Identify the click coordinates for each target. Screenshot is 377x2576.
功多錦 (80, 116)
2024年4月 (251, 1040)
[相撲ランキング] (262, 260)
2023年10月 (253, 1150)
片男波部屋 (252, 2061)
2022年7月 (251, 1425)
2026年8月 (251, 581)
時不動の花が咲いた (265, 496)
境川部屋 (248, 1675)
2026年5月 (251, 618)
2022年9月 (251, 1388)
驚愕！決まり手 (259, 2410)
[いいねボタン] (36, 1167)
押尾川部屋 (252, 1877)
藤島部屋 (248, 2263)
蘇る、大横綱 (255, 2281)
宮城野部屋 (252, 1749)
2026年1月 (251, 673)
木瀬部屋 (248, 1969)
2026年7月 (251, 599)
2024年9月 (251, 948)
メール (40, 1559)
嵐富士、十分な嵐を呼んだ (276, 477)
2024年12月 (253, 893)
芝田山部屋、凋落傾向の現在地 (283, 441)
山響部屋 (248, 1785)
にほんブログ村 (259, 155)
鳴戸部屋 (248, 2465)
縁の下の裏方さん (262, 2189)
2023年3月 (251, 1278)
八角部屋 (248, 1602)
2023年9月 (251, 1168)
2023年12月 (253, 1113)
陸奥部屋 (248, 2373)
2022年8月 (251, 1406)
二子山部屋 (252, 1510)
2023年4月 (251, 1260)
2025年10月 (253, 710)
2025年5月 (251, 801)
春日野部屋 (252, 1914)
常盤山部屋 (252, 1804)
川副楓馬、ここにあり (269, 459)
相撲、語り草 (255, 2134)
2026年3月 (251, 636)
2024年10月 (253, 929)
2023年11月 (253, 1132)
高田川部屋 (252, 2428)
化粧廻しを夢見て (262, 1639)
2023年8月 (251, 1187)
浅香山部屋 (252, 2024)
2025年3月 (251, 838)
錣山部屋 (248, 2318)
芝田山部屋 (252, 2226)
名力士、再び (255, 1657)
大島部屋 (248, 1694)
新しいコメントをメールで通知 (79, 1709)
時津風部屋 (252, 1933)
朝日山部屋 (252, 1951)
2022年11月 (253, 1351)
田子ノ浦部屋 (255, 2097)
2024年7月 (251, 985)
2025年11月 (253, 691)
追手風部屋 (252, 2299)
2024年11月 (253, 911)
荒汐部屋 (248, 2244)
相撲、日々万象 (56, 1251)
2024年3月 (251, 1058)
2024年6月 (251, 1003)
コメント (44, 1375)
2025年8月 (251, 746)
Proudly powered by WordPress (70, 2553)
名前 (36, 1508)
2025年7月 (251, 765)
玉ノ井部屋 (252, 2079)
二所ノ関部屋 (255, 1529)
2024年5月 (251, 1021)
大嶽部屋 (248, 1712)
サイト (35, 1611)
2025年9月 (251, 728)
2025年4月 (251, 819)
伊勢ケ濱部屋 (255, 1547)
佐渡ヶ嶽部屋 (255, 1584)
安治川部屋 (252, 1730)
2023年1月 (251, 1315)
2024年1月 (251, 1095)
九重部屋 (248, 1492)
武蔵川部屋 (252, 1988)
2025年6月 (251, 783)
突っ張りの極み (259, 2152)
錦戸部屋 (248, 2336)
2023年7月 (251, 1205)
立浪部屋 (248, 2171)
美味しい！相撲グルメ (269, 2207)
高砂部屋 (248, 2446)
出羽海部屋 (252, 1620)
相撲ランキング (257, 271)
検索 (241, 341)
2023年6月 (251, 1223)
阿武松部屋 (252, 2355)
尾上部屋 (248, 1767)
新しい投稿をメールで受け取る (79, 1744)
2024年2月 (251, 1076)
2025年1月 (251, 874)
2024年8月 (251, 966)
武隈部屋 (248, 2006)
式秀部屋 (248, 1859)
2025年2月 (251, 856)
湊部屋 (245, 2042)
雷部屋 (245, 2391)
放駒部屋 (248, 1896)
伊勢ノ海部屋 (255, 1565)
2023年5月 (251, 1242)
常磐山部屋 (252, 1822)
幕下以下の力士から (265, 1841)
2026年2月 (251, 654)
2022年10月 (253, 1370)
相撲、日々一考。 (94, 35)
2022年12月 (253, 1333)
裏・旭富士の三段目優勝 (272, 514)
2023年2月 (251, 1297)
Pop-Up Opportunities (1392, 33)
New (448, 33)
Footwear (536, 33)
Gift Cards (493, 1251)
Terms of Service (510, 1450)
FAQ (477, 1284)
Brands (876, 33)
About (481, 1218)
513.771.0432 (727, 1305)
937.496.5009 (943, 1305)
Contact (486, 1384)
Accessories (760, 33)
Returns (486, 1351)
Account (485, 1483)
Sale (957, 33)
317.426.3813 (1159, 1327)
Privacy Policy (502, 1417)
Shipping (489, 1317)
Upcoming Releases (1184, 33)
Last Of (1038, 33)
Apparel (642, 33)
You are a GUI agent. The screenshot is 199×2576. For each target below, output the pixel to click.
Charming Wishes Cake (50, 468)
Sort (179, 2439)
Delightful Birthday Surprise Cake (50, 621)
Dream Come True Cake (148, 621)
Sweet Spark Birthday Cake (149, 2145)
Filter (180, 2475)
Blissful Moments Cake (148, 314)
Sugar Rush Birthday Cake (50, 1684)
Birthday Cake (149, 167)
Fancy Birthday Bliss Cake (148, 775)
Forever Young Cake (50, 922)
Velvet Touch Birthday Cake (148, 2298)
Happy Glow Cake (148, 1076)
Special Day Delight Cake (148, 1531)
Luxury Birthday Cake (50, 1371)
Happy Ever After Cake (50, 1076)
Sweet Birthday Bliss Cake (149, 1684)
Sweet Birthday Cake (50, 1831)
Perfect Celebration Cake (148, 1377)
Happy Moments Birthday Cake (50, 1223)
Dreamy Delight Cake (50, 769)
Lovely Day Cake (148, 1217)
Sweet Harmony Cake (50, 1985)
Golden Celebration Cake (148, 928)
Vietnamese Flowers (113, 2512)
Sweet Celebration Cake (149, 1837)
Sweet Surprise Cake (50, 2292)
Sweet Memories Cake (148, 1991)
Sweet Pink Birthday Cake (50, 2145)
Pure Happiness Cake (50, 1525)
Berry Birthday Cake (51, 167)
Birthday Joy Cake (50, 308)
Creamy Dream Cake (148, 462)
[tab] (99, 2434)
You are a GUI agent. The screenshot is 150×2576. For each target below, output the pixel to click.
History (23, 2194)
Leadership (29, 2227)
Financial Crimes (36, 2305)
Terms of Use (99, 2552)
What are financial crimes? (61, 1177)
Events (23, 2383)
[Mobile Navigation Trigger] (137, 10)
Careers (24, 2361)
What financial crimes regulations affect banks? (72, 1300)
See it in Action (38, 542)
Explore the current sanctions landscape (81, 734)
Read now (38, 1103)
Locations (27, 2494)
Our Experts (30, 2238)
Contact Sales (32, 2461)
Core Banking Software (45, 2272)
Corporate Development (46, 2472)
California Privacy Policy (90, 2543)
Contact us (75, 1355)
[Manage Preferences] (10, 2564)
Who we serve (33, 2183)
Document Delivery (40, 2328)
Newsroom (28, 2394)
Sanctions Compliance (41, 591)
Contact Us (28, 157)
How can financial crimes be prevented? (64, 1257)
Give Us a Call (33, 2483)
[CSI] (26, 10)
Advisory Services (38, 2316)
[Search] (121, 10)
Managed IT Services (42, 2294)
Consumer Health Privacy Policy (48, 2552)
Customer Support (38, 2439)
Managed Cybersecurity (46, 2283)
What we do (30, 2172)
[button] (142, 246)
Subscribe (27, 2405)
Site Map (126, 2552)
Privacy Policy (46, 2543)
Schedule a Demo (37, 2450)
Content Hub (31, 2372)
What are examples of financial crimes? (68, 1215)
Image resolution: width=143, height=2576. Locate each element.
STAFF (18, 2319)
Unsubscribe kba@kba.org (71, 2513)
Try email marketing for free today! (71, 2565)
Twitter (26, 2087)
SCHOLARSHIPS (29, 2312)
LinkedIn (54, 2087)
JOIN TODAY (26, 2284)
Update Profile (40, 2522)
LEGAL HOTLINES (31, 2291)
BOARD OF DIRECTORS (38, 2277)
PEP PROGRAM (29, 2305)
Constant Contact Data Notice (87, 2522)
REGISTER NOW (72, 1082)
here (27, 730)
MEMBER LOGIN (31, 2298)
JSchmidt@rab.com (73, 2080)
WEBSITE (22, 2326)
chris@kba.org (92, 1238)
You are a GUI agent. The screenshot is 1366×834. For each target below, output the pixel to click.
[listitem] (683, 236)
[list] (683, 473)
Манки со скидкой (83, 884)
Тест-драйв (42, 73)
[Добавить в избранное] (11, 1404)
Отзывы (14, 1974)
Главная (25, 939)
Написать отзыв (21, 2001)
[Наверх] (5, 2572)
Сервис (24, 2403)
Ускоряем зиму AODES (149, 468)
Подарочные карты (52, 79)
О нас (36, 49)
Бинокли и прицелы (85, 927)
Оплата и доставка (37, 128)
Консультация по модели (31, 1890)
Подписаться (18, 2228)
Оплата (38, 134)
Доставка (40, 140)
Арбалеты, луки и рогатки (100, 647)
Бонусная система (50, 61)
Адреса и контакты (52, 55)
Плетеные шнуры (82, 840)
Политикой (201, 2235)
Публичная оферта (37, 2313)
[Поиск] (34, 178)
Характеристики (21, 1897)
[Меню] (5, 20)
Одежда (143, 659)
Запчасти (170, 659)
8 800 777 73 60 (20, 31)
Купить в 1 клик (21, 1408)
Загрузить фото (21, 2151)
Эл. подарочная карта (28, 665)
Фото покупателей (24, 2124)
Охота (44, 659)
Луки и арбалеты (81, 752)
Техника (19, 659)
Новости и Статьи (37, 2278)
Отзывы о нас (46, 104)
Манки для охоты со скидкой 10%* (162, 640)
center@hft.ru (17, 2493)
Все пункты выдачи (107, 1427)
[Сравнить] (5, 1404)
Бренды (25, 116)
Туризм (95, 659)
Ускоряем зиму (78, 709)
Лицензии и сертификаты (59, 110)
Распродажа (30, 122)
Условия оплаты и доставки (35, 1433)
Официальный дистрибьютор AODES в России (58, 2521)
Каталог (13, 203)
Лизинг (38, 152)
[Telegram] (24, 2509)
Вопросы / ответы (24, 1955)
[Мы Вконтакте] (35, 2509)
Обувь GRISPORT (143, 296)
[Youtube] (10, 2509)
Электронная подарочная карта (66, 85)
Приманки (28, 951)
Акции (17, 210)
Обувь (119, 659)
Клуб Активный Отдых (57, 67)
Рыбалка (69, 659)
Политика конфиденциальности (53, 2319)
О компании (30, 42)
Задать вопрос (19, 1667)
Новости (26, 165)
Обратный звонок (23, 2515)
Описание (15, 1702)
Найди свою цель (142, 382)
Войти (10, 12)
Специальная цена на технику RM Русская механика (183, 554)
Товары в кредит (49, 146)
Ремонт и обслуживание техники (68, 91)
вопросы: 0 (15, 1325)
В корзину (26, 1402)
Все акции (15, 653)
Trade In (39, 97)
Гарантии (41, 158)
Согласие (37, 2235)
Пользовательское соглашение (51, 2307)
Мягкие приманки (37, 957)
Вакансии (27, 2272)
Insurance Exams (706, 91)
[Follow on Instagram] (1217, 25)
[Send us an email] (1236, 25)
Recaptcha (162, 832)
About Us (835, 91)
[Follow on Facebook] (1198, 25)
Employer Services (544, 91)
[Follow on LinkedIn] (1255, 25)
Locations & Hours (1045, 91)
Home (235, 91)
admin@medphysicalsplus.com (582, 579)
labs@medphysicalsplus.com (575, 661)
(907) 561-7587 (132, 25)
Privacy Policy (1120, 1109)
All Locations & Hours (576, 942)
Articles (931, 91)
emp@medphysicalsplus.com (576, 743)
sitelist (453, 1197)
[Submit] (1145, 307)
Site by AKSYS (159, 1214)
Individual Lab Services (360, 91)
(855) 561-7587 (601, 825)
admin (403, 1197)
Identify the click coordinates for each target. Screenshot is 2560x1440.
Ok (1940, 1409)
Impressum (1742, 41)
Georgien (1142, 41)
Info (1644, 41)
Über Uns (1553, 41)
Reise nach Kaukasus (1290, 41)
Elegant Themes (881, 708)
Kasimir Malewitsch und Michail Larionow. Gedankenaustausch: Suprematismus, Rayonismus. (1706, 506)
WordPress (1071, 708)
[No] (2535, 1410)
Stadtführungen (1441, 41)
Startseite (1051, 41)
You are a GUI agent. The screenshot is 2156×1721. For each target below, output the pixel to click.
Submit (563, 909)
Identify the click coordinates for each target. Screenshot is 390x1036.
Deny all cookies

_What is being asked:_ In the data above, which lines lie between the line with "Написать отзыв (21, 2001)" and the line with "Адреса и контакты (52, 55)", inclusive? Print those lines exactly and nothing else.

_Answer for this exercise:_
Написать отзыв (21, 2001)
[Наверх] (5, 2572)
Сервис (24, 2403)
Ускоряем зиму AODES (149, 468)
Подарочные карты (52, 79)
О нас (36, 49)
Бинокли и прицелы (85, 927)
Оплата и доставка (37, 128)
Консультация по модели (31, 1890)
Подписаться (18, 2228)
Оплата (38, 134)
Доставка (40, 140)
Арбалеты, луки и рогатки (100, 647)
Бонусная система (50, 61)
Адреса и контакты (52, 55)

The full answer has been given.